Hum , sinto muito vão ter que esperar até o próximo mandato do Coronel Fazendeiro pecuarista Dr. Capivari ele está ocupadíssimo até o fim do mandato.

E fechando o caderno com determinação encarou Belisco e disse:

- Foi o Coronel Salgado quem lhe mandou aqui não foi?

- Para o seu interesse não respondo a um simples carrapato de capivara! E não preciso de Coronel nenhum para ajudar essa gente.

As crianças corriam pela sala de espera que era ornada com quadros de paisagem europeias descompassadas com a realidade do estilo de vestir e viver da região e dois tapetes enormes, cortinas salmão, a cor predileta de Capivari, e dois enormes vasos de Gesso sustentados por anjos do mesmo material.

- Façam estes piás pararem de correr ou acabarão quebrando algo! E o prefeito vai mandar cobrar os estragos de vosmecês. -disse o secretário com cara de poucos amigos.

A estrada estava vazia e o sol já se escondia deixando o caminho cada vez mais escuro.
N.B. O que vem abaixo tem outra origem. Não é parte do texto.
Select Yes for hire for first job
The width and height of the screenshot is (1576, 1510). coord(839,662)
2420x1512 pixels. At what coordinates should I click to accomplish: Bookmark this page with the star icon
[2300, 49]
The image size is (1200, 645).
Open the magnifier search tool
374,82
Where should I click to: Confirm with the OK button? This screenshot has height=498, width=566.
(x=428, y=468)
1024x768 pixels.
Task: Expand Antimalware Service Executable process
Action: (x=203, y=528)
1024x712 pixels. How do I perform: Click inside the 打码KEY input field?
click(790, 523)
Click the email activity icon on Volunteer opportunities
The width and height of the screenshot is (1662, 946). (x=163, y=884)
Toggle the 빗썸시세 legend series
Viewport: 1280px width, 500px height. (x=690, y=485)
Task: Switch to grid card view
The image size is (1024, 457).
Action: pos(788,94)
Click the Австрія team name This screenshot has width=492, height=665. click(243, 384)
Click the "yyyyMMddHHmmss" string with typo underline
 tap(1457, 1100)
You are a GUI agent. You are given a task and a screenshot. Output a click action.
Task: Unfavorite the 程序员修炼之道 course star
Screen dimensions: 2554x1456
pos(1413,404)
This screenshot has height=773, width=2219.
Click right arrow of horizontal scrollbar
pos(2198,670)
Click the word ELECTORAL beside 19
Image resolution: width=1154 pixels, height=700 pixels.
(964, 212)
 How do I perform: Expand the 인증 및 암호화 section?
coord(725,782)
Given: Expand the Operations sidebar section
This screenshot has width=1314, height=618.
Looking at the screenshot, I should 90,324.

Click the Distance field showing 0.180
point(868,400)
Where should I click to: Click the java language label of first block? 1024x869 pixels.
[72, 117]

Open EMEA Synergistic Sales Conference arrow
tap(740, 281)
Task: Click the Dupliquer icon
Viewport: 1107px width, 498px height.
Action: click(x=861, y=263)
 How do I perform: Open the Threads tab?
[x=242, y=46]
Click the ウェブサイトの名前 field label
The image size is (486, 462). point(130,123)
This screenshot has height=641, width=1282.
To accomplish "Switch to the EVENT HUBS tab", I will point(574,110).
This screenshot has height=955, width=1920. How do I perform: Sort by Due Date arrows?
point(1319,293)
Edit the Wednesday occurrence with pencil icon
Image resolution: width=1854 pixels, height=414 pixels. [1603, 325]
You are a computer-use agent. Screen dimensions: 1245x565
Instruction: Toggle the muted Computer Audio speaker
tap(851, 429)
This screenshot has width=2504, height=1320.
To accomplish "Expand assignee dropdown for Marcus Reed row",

- Melhor pararmos Felício - disse um dos peões que ia na ponta da pequena escolta para o homem que conduzia o carroção com as rações do touro do prefeito.

- Também acho bom, minhas costas estão moídas e esses bois estão cansados precisam de água fresca e pasto.- concordou o guia do carroção.

Não demorou muito e os quatro peões desvencilharam os cavalos, soltaram os bois para pastar e armaram um pequeno acampamento, fazendo fogo e carreteiro de charque , iriam pernoitar ali, já estavam perto de Itaconhorá.